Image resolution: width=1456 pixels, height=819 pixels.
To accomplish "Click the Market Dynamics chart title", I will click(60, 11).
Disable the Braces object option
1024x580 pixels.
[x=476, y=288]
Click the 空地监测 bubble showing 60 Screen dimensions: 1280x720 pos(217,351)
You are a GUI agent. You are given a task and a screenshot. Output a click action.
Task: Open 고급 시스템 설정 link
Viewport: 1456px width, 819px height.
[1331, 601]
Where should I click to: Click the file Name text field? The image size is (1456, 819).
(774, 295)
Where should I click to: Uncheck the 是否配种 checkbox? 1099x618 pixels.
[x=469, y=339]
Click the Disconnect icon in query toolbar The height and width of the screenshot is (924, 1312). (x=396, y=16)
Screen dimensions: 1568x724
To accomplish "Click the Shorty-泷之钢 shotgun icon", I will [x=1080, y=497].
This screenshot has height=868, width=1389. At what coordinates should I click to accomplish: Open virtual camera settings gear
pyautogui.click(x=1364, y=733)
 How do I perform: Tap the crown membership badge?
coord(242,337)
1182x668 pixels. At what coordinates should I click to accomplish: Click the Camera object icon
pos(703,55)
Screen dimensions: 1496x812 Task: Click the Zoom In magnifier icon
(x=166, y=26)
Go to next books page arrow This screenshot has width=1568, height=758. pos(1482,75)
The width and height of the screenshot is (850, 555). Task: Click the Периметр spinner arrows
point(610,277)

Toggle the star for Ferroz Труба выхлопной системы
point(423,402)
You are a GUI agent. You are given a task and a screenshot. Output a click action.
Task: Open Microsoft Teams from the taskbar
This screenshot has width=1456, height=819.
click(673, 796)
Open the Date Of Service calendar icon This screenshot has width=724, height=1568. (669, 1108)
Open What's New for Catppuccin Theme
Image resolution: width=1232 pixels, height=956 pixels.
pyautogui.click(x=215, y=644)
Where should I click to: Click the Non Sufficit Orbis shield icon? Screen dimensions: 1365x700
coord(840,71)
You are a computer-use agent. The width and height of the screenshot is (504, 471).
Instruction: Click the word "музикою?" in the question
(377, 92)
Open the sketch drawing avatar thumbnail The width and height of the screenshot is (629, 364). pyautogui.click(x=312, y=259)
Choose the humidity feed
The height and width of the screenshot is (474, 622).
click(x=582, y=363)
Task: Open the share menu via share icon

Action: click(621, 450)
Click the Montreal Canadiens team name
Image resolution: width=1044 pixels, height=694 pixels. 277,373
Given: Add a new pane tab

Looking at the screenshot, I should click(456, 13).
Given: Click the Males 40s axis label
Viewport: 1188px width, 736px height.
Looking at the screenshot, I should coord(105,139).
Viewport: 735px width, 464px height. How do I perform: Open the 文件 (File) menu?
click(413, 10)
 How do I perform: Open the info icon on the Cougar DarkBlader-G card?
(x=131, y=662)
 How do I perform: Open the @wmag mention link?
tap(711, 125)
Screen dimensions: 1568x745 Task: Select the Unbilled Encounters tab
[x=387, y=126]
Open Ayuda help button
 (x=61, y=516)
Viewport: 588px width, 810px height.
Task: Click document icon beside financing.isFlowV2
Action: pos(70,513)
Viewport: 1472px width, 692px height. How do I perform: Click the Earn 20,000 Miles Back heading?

◆ **YOUR GOAL**: Which lines of the listing above contain the word "pixels", with case counting? Copy each of those lines in full.

◆ **CORRECT RESPONSE**:
Image resolution: width=1456 pixels, height=819 pixels.
1024x580 pixels.
Where should I click to: Uncheck the 是否配种 checkbox? 1099x618 pixels.
1182x668 pixels. At what coordinates should I click to accomplish: Click the Camera object icon
Image resolution: width=1232 pixels, height=956 pixels.
Image resolution: width=1044 pixels, height=694 pixels. 277,373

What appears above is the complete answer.